▸ **PROBLEM DESCRIPTION**: Return precisely the opening lines of the listing below, ending with the line that contains "Given: Show more menu items with right arrow".

▸ **DATA UNDER STUDY**:
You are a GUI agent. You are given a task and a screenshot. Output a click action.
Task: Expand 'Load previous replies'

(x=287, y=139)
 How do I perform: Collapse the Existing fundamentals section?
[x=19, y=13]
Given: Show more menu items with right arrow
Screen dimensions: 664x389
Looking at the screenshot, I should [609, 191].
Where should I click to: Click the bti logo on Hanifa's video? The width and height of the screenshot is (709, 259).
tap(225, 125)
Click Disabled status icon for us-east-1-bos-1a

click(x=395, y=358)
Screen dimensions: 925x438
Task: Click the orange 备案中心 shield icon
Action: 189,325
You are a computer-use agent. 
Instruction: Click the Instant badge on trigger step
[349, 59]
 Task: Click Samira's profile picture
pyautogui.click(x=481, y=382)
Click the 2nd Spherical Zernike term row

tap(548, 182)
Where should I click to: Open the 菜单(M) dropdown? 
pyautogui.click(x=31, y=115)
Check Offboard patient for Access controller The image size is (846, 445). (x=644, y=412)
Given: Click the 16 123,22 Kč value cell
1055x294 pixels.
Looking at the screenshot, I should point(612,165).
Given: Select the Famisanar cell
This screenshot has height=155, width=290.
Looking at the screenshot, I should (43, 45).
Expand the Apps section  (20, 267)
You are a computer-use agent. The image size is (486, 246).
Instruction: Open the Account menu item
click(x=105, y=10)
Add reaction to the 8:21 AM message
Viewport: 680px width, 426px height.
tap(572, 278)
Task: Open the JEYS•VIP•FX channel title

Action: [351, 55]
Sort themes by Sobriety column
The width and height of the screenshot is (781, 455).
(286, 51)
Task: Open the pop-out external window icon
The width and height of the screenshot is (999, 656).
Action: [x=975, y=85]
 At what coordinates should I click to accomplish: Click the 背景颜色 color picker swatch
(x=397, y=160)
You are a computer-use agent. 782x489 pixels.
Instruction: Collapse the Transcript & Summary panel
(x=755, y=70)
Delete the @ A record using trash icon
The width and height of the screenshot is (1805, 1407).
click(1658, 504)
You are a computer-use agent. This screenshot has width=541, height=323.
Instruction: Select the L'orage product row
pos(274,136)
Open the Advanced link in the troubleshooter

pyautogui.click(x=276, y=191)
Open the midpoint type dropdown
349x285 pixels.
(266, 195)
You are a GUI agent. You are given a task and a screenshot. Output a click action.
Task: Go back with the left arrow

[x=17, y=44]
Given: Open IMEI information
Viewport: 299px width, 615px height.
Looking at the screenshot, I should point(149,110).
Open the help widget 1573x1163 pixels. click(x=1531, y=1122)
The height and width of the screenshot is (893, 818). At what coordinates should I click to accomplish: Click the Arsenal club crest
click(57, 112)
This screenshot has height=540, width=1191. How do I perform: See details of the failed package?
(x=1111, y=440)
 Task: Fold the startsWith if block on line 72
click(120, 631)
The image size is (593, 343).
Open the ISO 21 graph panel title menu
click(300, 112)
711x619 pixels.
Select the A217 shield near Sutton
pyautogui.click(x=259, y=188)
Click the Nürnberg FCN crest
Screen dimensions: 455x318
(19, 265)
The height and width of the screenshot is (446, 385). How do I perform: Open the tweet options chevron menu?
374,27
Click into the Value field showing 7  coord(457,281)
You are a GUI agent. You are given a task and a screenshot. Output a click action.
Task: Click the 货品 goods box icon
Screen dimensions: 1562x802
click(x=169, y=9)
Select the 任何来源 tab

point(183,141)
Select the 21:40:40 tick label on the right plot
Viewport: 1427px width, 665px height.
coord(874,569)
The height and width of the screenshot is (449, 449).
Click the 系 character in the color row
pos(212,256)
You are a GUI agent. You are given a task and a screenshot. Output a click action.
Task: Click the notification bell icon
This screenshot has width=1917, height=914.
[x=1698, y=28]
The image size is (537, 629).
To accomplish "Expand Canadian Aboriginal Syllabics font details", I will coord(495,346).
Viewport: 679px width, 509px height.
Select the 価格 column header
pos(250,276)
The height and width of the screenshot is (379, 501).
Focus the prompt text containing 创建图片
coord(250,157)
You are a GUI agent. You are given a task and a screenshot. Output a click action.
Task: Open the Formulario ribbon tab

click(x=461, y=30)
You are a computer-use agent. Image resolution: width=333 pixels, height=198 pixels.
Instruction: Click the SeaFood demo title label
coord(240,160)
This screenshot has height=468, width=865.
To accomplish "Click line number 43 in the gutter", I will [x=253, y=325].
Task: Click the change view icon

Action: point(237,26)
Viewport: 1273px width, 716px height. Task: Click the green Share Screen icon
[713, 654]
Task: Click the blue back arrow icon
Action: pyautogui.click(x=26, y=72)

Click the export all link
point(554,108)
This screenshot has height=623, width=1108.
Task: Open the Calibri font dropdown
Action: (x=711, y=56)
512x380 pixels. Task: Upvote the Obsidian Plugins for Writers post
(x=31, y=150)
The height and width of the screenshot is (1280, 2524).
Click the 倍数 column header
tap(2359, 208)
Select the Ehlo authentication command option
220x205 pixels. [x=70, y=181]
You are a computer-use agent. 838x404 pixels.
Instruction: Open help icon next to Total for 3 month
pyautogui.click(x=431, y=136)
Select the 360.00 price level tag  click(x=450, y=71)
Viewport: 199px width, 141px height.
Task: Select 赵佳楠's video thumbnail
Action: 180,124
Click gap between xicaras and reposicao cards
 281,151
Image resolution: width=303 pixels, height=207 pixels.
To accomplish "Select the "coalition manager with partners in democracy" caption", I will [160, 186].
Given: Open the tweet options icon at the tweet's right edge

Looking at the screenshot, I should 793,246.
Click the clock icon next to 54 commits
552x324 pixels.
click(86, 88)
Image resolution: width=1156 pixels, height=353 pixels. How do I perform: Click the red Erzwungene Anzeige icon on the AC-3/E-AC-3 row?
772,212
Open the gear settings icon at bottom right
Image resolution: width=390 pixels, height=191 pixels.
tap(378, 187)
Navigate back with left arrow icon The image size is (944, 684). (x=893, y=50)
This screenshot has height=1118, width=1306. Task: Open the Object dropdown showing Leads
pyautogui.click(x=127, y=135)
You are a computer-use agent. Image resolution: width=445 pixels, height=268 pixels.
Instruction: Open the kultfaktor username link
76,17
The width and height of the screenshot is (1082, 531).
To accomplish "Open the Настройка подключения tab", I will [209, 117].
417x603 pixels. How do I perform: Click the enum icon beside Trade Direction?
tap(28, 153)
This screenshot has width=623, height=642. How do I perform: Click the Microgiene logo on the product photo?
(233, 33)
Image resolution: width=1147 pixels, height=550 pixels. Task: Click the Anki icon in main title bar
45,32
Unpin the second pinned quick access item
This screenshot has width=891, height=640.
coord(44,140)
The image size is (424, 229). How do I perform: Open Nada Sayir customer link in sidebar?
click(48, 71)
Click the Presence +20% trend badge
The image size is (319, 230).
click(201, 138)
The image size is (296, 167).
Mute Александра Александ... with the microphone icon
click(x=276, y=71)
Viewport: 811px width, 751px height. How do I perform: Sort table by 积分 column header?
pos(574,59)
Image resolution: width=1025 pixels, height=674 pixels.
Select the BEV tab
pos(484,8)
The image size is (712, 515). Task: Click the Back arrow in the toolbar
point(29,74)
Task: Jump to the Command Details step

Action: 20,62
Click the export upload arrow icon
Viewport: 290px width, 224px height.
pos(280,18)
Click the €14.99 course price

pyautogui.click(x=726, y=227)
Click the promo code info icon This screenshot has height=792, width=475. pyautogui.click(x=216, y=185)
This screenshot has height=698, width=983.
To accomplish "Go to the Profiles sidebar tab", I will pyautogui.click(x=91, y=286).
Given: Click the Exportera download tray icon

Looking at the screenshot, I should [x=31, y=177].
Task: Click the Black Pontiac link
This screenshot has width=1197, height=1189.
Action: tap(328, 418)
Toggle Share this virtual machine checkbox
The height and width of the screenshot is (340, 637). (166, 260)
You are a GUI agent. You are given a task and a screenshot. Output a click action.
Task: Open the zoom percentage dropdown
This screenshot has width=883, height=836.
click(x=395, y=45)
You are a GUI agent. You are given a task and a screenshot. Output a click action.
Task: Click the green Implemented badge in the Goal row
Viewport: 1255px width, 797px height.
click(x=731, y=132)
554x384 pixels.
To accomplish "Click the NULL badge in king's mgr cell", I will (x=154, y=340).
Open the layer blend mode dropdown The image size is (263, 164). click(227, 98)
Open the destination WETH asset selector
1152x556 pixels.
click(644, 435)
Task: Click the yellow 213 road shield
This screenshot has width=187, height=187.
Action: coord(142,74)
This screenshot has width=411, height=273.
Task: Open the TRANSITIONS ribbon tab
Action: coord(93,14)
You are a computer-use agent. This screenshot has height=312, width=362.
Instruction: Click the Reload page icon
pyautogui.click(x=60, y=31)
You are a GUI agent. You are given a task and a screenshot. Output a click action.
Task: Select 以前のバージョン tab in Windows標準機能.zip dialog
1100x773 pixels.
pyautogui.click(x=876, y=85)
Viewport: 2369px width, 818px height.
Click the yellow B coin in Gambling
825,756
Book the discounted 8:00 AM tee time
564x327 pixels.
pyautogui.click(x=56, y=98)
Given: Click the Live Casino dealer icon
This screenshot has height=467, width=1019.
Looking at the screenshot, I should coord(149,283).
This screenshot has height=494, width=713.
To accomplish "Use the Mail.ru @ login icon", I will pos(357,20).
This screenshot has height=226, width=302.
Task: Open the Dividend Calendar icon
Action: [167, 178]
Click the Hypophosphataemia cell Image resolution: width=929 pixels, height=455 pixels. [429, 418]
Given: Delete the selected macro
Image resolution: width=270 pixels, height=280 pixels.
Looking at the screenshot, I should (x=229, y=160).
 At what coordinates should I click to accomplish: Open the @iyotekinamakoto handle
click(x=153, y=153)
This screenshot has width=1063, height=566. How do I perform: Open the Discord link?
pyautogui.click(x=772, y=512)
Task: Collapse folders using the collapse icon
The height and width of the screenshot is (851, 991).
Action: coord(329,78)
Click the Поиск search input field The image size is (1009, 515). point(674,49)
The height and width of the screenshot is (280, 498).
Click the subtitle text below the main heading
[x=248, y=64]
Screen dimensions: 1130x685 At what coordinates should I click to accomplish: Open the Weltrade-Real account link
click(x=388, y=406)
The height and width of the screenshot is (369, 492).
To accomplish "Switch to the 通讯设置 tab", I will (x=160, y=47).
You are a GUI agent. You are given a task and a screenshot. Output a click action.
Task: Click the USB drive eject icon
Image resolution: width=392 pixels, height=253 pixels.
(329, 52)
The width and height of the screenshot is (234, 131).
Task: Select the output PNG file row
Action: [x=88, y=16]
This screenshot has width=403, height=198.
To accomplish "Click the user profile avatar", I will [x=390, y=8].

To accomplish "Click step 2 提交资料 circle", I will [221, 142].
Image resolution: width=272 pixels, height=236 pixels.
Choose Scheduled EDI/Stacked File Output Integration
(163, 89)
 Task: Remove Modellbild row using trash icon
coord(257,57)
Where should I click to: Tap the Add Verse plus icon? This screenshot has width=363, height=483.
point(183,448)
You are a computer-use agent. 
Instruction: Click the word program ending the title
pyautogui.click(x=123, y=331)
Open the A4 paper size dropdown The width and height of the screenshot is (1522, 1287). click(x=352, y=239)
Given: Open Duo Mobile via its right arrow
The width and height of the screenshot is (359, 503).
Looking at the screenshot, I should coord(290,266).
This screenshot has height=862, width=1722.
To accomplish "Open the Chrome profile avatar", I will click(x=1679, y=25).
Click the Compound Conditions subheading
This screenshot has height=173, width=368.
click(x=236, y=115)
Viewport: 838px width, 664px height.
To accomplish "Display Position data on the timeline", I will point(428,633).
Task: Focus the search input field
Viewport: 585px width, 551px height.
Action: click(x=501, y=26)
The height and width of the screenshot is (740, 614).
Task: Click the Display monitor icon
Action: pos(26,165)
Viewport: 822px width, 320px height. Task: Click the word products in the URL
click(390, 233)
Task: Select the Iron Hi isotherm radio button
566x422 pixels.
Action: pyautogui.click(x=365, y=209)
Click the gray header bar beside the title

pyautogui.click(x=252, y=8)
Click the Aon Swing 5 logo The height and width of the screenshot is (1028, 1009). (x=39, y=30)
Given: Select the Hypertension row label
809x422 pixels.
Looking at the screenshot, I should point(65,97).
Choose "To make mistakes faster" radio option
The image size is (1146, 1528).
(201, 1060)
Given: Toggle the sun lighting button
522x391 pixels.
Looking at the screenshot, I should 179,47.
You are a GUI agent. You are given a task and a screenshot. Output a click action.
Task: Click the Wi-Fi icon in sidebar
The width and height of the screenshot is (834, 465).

▸ **EXERCISE RESULT**:
You are a GUI agent. You are given a task and a screenshot. Output a click action.
Task: Expand 'Load previous replies'

(x=287, y=139)
 How do I perform: Collapse the Existing fundamentals section?
[x=19, y=13]
Given: Show more menu items with right arrow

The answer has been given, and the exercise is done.